* Extrait choisi

──────────

M me  Torrico (Bolivie) dit que la Bolivie est aux prises avec une transformation sociale complexe qui, à son terme, permettra à tous, particuliers, groupes ou collectivités, de prendre leur vie en main; les Boliviens veulent un droit adapté à leurs besoins spécifiques plutôt qu’une législation modelée sur celle d’autres pays. De nombreuses organisations non gouvernementales (ONG) contribuent utilement à la promotion des droits des femmes mais certaines ne cherchent pas à aider toutes les femmes. C’est donc au Gouvernement qu’il doit incomber de gérer et de distribuer les ressources financières fournies par la communauté internationale.

Le coût prohibitif des services juridiques, de même qu’une mauvaise administration et la corruption, empêchent beaucoup de femmes de présenter des recours en cas de violation de leurs droits. Le système de justice communautaire, toutefois, permet de régler rapidement les différends au niveau local et gratuitement et des efforts sont en cours pour l’intégrer au système officiel.

──────────

* Tâches à réaliser
**1)** D'après l'extrait sur les droits des femmes en Bolivie, à qui doit revenir la gestion des ressources financières fournies par la communauté internationale ?
**2)** Poursuivez l'extrait sur les droits des femmes en Bolivie après sa dernière phrase.

──────────

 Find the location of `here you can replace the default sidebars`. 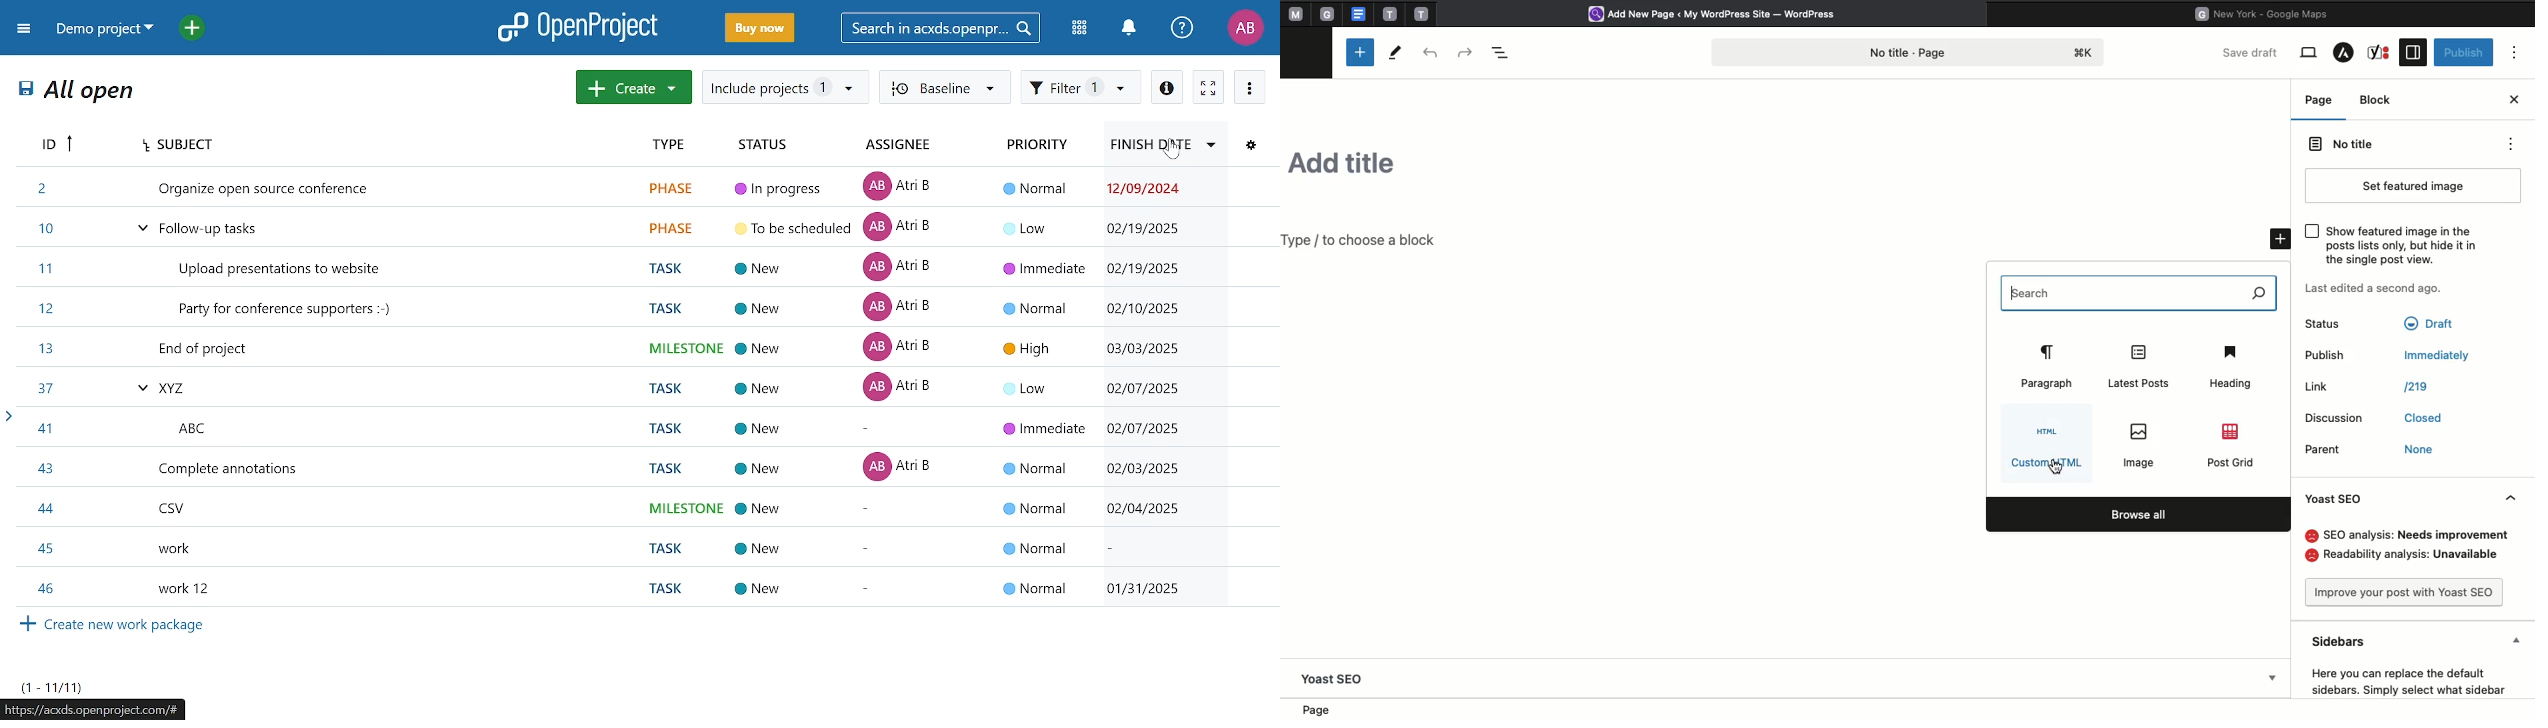

here you can replace the default sidebars is located at coordinates (2405, 679).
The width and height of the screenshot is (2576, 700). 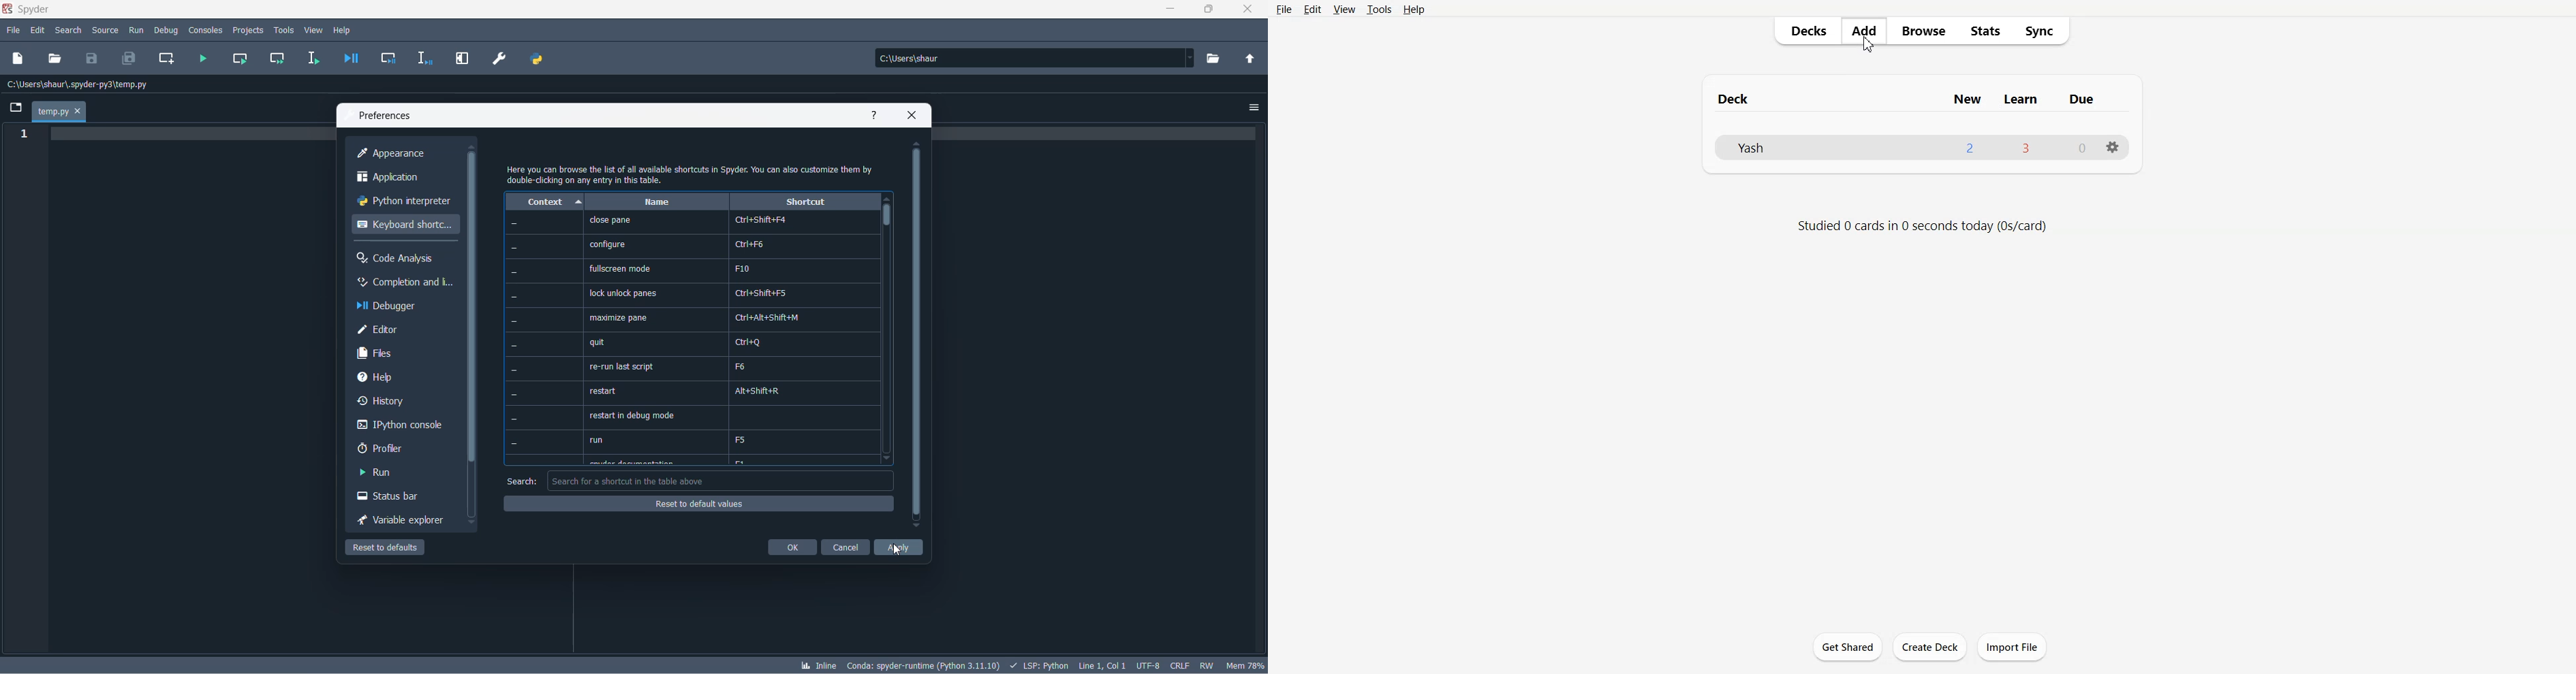 I want to click on variable exploreer, so click(x=401, y=522).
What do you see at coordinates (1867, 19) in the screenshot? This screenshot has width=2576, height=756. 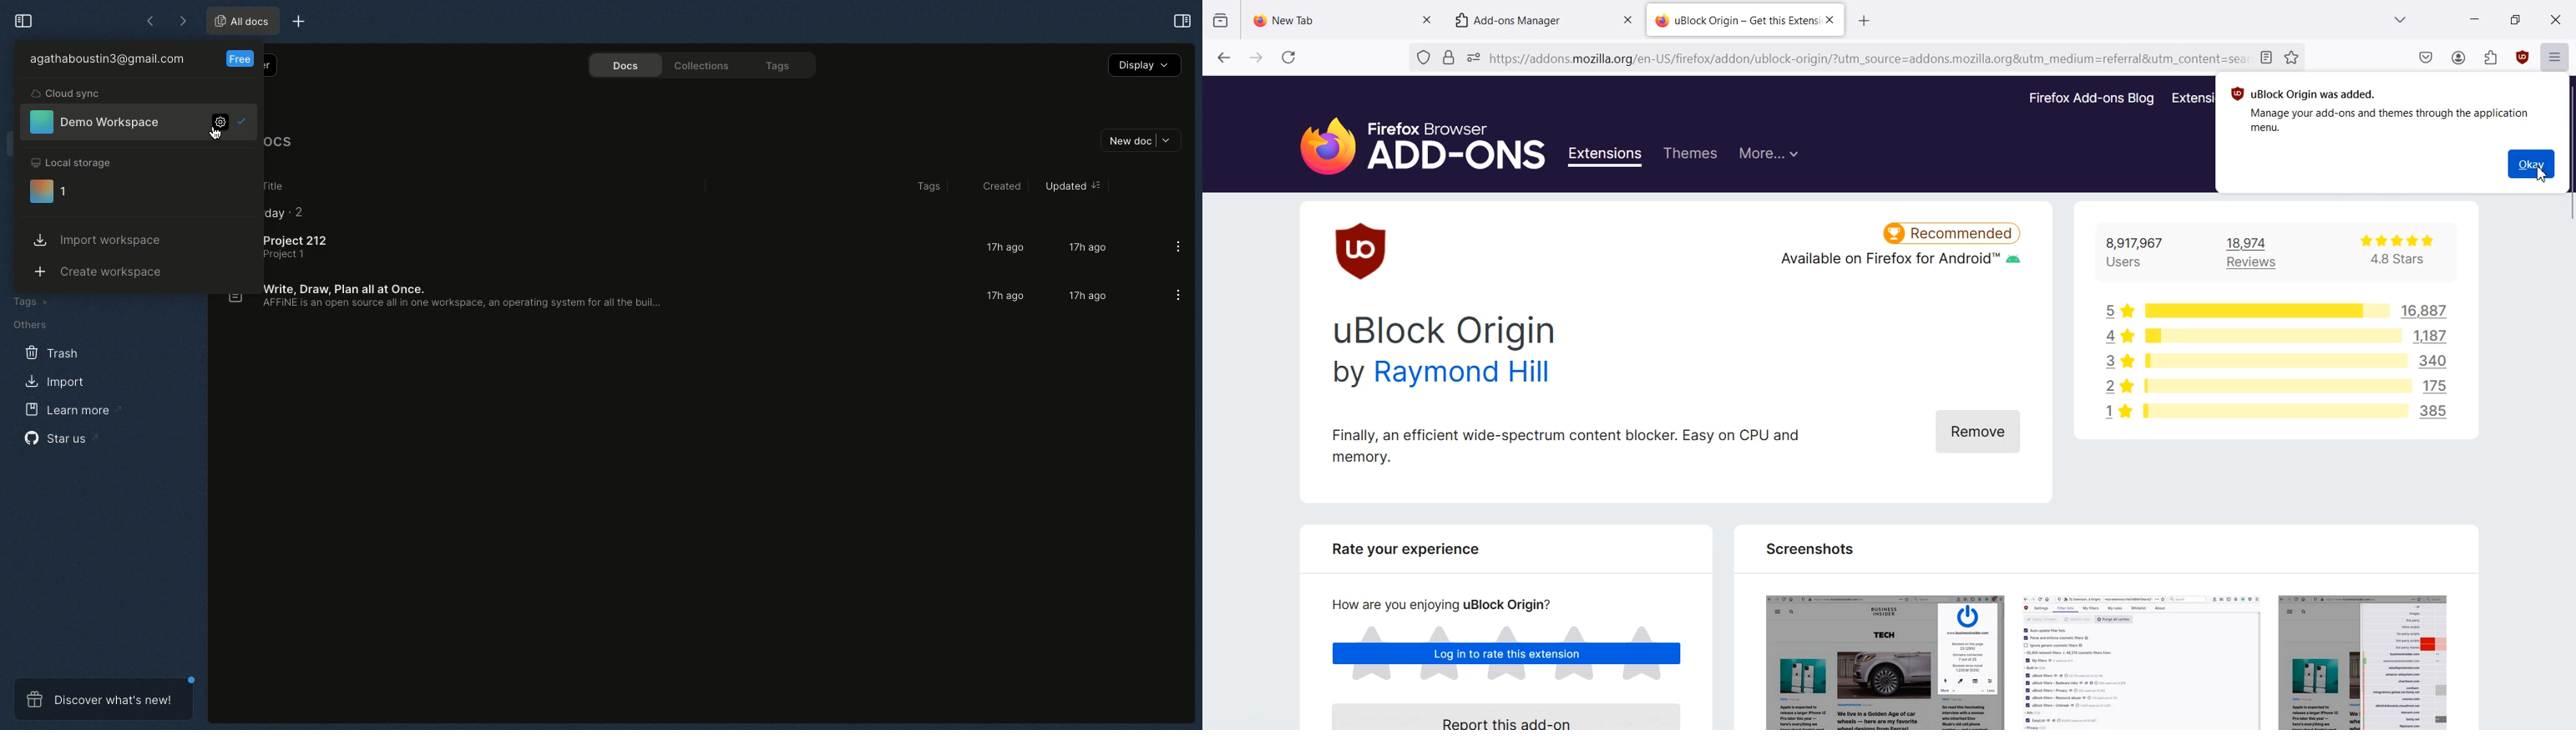 I see `open new tab` at bounding box center [1867, 19].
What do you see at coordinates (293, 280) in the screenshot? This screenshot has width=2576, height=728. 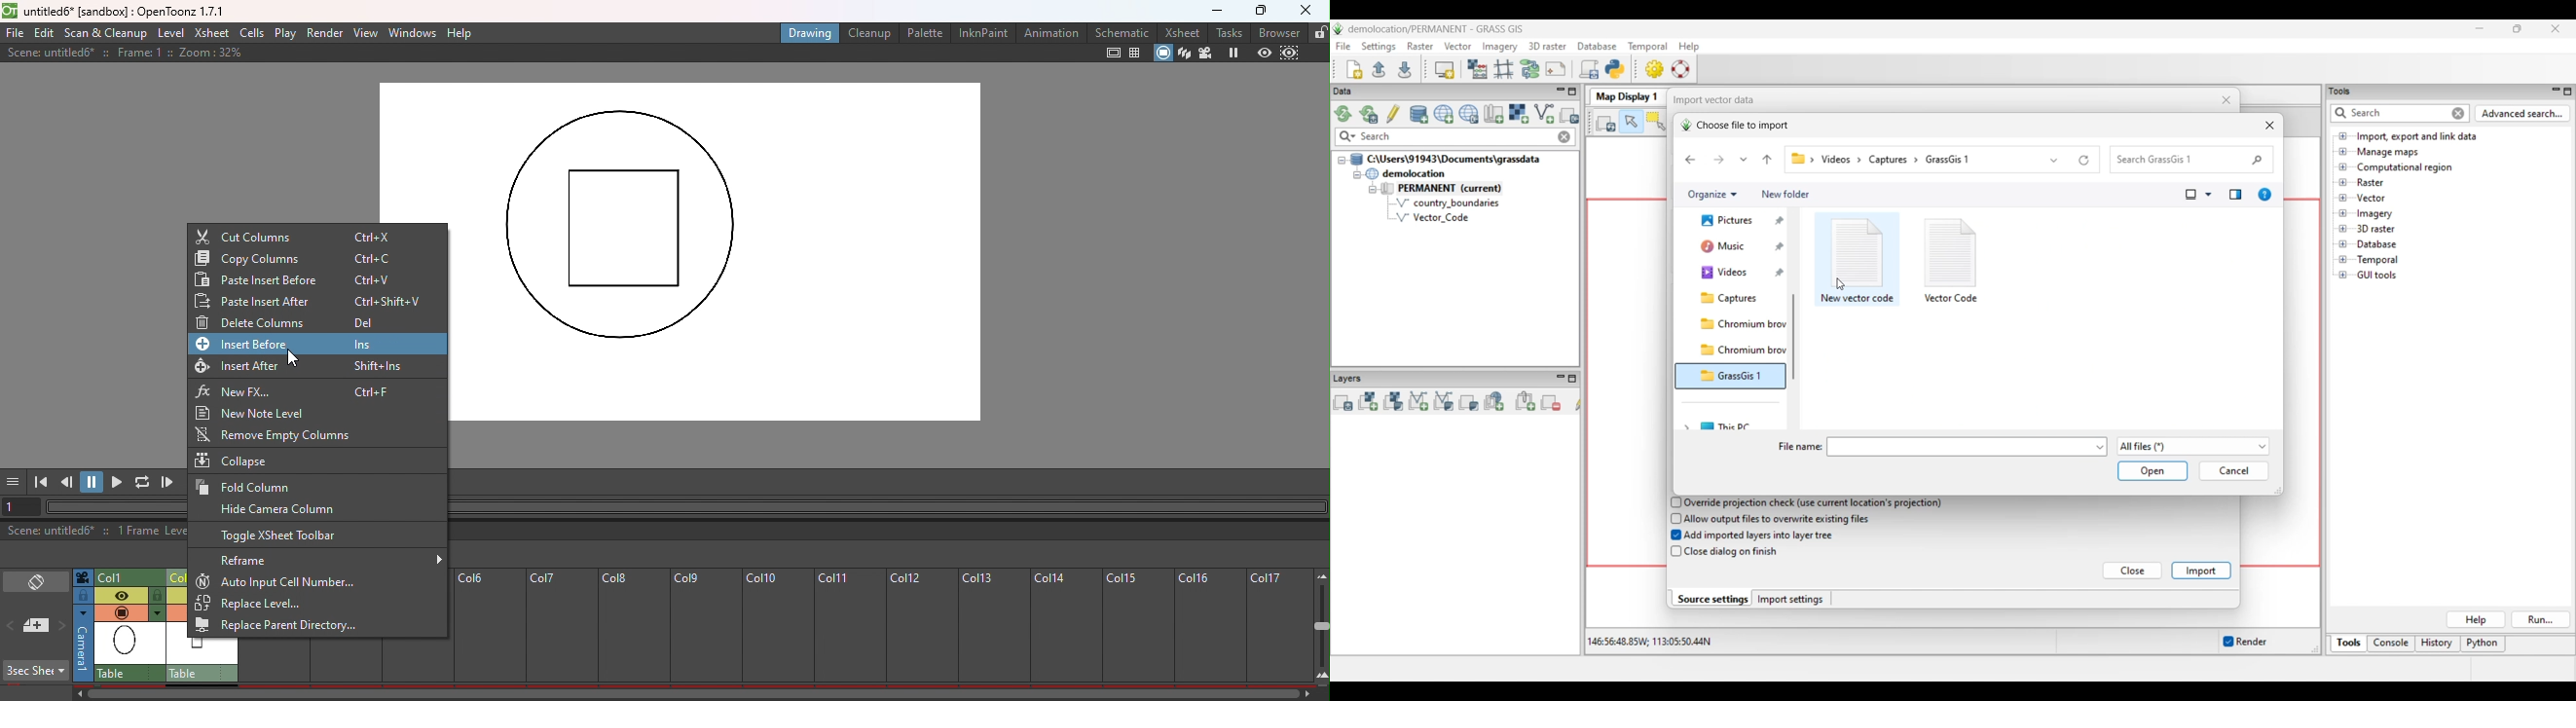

──────────

* Réponses aux tâches
**1)** Au Gouvernement.

**2)**
M me  Cabero (Bolivie) dit que le Conseil institutionnel et la Commission interministérielle des droits de l’homme ont cessé leurs travaux en 2004 en raison de l’instabilité politique dans le pays et parce que les diverses autorités avaient modifié la législation concernant l’exécutif.

Une nouvelle loi établit les droits fondamentaux des réfugiés et des femmes parmi eux, y compris le droit à être interrogé sans ingérence de l’extérieur.

Dans certaines situations, il faut un an pour harmoniser droit international et droit interne. Les nouvelles lois entreront en vigueur conformément aux engagements pris par le Gouvernement envers la communauté internationale.

En continuant à inciter les femmes à retourner au foyer, certaines institutions ont particulièrement montré à l’évidence qu’il fallait alerter les membres du système judiciaire.

Bien que la nouvelle Constitution reconnaisse aux femmes le droit de vivre à l’abri de la violence, beaucoup de progrès s’imposent à ce sujet, y compris dans le contexte de la loi relative au harcèlement sexuel actuellement en cours d’examen. Bien que cette loi soit à l’étude depuis quelque temps, la volonté politique manque au Parlement qui en est au point mort.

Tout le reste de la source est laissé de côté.